WHAT NEEDS TO BE DONE: In the listing below, print exactly the lines between the line holding "Given: Open the saadi_zaviyar username link" and the line holding "Minimize the command", inclusive, and no more.

INPUT DATA:
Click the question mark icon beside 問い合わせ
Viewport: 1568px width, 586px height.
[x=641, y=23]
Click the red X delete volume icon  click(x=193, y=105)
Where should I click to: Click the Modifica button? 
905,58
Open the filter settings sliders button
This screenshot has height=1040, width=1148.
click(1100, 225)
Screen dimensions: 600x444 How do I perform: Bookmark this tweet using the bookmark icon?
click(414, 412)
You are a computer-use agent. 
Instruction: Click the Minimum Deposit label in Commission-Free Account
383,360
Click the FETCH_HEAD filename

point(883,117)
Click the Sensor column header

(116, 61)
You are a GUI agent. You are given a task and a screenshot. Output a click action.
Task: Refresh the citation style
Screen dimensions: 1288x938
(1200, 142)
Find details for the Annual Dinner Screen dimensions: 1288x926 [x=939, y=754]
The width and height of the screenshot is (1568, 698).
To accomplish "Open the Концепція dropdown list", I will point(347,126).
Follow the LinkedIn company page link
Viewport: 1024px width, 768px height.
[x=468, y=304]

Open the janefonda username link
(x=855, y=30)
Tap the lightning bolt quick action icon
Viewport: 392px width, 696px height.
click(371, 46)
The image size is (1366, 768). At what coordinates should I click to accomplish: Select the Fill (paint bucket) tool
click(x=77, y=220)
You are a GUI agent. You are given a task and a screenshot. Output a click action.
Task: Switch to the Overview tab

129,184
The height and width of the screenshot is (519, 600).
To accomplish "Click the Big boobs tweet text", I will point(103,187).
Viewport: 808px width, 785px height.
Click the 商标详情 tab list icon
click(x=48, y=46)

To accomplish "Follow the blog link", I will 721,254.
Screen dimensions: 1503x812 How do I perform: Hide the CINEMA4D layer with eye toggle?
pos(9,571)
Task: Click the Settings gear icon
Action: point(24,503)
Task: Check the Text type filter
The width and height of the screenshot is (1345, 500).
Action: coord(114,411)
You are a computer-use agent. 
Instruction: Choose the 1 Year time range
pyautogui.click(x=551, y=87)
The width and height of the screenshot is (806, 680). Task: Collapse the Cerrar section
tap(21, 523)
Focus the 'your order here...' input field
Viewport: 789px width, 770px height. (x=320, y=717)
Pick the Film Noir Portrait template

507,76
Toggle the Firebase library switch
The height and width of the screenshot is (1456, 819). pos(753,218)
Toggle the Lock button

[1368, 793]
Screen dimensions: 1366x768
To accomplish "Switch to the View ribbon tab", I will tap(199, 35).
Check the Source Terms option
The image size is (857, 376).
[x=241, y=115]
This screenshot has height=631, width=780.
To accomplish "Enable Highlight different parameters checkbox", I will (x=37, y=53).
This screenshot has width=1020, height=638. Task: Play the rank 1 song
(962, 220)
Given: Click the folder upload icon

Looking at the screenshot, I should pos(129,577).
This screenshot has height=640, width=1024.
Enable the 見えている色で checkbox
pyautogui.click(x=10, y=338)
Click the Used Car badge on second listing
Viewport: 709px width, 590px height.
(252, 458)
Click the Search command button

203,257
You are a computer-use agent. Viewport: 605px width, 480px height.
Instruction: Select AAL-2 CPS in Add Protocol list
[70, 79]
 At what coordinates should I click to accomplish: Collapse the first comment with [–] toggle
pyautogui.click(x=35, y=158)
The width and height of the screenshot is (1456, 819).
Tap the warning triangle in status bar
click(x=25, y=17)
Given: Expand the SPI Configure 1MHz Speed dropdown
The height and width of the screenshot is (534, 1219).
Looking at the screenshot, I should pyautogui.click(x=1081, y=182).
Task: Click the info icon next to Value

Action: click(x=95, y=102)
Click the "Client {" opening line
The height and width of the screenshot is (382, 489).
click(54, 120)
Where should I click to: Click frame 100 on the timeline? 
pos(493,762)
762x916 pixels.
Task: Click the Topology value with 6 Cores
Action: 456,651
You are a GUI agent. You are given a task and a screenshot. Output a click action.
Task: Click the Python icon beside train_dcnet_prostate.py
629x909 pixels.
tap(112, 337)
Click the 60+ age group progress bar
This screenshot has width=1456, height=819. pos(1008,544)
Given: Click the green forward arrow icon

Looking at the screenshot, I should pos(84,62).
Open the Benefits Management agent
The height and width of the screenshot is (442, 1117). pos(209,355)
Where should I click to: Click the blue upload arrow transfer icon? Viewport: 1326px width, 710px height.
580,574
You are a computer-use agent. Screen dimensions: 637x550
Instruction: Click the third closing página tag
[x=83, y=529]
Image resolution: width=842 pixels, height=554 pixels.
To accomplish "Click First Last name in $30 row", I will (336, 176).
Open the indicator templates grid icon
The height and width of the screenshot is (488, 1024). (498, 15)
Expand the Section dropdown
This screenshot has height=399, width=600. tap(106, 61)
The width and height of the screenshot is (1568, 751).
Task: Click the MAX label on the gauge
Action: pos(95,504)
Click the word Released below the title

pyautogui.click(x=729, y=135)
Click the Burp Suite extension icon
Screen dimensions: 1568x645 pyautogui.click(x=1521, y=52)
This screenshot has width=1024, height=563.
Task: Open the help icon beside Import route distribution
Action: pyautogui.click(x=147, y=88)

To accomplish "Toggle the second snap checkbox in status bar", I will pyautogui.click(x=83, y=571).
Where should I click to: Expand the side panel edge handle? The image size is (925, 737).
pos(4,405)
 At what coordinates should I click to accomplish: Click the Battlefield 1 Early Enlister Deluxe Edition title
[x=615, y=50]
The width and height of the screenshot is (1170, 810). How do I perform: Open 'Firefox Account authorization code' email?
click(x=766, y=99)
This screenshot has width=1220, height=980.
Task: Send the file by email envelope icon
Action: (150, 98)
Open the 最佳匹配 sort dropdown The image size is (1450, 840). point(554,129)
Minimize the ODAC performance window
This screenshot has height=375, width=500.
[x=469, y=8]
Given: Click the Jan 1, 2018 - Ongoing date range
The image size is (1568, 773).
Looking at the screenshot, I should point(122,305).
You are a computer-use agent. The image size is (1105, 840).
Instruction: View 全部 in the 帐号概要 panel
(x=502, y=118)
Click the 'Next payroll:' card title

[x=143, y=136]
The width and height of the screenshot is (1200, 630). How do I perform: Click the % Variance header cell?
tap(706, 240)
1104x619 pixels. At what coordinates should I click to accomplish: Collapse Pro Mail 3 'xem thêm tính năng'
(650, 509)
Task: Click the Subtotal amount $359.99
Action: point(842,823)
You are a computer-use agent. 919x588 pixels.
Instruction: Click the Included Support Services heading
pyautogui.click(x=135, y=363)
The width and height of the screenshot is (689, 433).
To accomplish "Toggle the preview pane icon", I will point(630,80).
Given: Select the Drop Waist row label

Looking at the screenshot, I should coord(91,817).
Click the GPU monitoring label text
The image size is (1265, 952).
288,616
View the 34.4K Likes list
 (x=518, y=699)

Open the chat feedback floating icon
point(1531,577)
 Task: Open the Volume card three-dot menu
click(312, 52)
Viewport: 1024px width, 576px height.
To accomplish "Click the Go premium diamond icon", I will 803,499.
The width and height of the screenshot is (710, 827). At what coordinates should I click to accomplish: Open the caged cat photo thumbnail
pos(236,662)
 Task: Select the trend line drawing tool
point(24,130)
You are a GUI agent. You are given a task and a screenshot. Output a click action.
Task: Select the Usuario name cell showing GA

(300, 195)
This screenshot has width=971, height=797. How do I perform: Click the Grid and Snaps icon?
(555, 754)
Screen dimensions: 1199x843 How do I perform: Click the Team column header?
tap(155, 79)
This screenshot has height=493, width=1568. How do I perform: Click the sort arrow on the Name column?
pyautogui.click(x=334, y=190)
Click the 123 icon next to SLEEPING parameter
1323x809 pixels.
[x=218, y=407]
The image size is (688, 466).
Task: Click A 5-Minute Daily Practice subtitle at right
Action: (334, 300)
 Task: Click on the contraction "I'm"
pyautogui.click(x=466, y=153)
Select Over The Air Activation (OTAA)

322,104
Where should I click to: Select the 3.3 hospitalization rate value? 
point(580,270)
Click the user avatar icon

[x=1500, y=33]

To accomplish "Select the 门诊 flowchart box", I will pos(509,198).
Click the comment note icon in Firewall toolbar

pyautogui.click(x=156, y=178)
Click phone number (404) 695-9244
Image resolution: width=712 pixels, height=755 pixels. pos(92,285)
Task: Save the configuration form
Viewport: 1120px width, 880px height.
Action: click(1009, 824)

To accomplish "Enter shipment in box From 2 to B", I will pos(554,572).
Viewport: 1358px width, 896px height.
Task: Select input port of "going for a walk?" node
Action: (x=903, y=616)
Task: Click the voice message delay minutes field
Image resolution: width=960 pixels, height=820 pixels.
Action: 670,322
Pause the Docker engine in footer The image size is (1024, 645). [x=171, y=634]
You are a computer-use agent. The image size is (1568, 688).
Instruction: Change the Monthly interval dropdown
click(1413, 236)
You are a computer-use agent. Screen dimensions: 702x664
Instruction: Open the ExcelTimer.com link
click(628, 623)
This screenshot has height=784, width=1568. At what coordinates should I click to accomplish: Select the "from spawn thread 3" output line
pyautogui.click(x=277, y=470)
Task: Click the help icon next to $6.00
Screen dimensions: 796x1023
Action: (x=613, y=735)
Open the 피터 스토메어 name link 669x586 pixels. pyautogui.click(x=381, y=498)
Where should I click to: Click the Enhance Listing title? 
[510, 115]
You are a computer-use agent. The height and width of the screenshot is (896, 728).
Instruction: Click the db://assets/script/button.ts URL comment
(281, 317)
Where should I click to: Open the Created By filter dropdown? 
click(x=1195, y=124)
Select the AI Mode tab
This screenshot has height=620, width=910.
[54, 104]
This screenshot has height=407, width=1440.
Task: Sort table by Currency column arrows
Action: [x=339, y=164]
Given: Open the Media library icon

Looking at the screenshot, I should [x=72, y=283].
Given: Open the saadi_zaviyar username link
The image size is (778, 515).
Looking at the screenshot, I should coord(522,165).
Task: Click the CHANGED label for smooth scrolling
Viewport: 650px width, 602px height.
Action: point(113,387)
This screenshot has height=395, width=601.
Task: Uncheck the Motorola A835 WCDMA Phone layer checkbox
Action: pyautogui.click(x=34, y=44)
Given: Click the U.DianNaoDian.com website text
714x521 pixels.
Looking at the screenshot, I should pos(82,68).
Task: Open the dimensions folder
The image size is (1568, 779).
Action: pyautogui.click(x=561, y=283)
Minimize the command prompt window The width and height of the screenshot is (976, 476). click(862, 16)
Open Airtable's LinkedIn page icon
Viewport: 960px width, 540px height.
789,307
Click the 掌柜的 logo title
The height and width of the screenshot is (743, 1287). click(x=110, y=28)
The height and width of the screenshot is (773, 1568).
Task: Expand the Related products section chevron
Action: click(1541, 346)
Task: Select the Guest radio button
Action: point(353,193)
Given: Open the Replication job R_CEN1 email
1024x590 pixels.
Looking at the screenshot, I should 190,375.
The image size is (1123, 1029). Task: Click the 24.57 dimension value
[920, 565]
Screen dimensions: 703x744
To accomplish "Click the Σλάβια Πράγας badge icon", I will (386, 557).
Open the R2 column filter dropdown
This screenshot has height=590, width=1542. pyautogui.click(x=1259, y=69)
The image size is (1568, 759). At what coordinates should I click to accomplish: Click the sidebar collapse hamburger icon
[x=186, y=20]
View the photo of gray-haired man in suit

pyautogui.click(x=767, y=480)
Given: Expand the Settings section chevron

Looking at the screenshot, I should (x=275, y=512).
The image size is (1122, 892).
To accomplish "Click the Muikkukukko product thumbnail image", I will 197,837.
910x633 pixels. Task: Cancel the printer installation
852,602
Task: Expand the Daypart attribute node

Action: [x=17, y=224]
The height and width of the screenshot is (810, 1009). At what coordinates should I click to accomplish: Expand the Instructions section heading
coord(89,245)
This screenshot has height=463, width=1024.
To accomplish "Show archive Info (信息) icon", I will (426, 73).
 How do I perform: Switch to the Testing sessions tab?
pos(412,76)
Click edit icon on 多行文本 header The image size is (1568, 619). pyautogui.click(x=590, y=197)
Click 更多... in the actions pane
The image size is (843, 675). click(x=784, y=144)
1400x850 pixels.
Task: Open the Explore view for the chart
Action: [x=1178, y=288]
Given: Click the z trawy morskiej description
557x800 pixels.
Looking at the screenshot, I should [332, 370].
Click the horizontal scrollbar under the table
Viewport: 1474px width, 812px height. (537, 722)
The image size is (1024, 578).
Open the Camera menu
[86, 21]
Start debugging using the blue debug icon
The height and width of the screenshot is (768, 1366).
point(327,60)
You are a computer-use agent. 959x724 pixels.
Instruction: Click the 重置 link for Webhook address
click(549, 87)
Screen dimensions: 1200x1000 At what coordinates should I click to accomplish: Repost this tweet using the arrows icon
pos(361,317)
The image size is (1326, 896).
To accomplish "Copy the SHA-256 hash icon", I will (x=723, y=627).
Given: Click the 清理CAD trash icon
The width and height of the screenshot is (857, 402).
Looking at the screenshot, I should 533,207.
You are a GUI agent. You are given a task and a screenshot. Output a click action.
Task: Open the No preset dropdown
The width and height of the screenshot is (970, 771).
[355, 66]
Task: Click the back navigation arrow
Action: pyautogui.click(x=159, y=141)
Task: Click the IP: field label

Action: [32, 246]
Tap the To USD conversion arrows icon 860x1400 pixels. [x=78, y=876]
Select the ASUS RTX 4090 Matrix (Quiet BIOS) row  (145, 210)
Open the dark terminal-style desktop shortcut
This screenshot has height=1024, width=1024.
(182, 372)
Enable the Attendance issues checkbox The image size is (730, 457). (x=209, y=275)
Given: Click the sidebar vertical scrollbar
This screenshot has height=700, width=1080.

ANSWER BOX:
Given: Open the saadi_zaviyar username link
The image size is (778, 515).
Looking at the screenshot, I should coord(522,165).
Task: Click the CHANGED label for smooth scrolling
Viewport: 650px width, 602px height.
Action: point(113,387)
This screenshot has height=395, width=601.
Task: Uncheck the Motorola A835 WCDMA Phone layer checkbox
Action: pyautogui.click(x=34, y=44)
Given: Click the U.DianNaoDian.com website text
714x521 pixels.
Looking at the screenshot, I should pos(82,68).
Task: Open the dimensions folder
The image size is (1568, 779).
Action: pyautogui.click(x=561, y=283)
Minimize the command prompt window The width and height of the screenshot is (976, 476). click(862, 16)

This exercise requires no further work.